From the line containing "The image size is (826, 613)." to the end of the listing, copy each line exactly and leave out all others.
* * *
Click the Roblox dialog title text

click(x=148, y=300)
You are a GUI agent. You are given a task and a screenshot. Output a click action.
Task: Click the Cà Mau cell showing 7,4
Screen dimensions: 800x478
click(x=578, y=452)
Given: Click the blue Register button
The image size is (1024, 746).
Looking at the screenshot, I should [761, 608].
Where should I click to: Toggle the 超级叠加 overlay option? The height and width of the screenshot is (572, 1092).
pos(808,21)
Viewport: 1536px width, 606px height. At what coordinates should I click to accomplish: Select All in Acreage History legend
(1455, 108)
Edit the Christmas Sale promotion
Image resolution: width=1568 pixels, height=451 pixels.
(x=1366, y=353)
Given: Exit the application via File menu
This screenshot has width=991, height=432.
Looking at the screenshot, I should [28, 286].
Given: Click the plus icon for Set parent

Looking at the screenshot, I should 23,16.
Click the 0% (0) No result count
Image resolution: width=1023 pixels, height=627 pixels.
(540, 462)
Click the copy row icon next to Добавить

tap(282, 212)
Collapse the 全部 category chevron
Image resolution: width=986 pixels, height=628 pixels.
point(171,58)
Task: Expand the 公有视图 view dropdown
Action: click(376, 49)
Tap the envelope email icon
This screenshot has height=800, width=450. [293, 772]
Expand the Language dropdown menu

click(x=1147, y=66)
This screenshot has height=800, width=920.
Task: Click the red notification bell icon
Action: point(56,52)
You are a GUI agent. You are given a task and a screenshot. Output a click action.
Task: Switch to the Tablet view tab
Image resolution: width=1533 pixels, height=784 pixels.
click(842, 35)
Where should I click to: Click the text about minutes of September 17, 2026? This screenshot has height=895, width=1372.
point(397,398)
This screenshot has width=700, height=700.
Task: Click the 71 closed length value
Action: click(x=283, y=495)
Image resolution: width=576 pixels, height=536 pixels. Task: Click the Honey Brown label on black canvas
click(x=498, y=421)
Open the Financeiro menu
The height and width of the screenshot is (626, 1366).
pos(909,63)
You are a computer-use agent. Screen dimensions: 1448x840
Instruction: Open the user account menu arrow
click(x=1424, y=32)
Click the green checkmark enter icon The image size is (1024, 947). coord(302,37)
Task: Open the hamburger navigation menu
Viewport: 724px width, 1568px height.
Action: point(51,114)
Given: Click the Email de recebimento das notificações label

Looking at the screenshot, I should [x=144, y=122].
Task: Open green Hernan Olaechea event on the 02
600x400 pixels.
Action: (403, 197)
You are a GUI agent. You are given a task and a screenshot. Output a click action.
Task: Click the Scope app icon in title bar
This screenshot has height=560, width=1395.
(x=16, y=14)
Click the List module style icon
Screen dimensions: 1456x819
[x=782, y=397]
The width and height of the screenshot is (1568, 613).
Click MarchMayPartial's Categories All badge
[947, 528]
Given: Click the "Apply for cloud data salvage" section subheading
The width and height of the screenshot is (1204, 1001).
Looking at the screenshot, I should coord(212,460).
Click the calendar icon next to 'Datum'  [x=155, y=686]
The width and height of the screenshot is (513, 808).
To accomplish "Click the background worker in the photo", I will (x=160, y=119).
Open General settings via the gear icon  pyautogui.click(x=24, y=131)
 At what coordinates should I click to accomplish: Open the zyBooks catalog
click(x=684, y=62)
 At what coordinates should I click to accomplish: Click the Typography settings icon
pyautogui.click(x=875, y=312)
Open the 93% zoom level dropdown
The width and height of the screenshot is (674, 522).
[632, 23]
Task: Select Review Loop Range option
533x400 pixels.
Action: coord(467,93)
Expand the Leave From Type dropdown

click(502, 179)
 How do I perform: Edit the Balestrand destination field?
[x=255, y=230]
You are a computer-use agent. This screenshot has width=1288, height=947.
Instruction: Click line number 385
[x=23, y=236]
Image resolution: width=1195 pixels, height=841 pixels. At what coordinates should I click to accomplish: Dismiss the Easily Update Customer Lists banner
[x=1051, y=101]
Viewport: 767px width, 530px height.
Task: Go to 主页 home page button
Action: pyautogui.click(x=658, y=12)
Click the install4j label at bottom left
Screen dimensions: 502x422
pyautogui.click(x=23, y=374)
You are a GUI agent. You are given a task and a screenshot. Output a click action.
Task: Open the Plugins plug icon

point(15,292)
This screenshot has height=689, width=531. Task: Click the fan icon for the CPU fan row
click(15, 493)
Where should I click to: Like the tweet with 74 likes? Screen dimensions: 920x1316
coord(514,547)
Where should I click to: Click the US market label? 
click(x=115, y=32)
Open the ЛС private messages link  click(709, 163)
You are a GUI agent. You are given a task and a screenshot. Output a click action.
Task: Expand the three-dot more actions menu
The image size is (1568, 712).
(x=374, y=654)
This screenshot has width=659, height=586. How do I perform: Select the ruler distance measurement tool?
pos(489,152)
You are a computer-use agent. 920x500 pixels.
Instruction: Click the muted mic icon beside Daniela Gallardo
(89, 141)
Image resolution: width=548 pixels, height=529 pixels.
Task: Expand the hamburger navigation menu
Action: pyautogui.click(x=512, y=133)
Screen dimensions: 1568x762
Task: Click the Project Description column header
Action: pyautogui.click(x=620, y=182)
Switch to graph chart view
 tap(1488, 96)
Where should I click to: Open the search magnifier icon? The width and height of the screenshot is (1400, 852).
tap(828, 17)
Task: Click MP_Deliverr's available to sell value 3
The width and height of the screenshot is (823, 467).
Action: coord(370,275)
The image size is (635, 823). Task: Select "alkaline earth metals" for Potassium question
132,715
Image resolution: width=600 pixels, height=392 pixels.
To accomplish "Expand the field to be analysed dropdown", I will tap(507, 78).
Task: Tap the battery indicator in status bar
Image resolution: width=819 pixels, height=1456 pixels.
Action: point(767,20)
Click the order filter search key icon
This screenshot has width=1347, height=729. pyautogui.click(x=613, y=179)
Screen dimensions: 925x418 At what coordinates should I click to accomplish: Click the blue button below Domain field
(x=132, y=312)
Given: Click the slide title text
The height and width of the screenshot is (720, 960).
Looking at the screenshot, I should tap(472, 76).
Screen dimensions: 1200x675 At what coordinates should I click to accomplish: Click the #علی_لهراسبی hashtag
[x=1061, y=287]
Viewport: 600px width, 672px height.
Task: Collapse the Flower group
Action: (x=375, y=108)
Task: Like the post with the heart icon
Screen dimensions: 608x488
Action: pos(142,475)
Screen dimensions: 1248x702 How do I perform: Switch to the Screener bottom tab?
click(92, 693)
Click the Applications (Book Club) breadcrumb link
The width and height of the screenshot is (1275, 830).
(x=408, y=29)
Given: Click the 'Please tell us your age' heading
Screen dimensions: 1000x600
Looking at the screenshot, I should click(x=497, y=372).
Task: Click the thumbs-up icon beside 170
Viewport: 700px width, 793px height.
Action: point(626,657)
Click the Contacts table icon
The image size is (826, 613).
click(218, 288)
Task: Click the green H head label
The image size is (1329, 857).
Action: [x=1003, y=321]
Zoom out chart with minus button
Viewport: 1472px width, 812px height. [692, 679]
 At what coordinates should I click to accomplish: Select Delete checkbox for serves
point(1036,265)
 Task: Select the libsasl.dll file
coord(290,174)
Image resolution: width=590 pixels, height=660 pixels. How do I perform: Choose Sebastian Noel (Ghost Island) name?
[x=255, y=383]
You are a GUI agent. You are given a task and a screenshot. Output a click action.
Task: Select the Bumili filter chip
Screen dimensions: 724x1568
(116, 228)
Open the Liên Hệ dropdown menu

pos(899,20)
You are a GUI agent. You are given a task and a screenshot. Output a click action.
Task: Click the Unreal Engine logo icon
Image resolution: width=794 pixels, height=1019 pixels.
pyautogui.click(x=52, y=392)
* * *
## WRITTEN RESPONSE
The image size is (826, 613).
click(218, 288)
Task: Click the green H head label
The image size is (1329, 857).
Action: [x=1003, y=321]
Zoom out chart with minus button
Viewport: 1472px width, 812px height. [692, 679]
 At what coordinates should I click to accomplish: Select Delete checkbox for serves
point(1036,265)
 Task: Select the libsasl.dll file
coord(290,174)
Image resolution: width=590 pixels, height=660 pixels. How do I perform: Choose Sebastian Noel (Ghost Island) name?
[x=255, y=383]
You are a GUI agent. You are given a task and a screenshot. Output a click action.
Task: Select the Bumili filter chip
Screen dimensions: 724x1568
(116, 228)
Open the Liên Hệ dropdown menu

pos(899,20)
You are a GUI agent. You are given a task and a screenshot. Output a click action.
Task: Click the Unreal Engine logo icon
Image resolution: width=794 pixels, height=1019 pixels.
pyautogui.click(x=52, y=392)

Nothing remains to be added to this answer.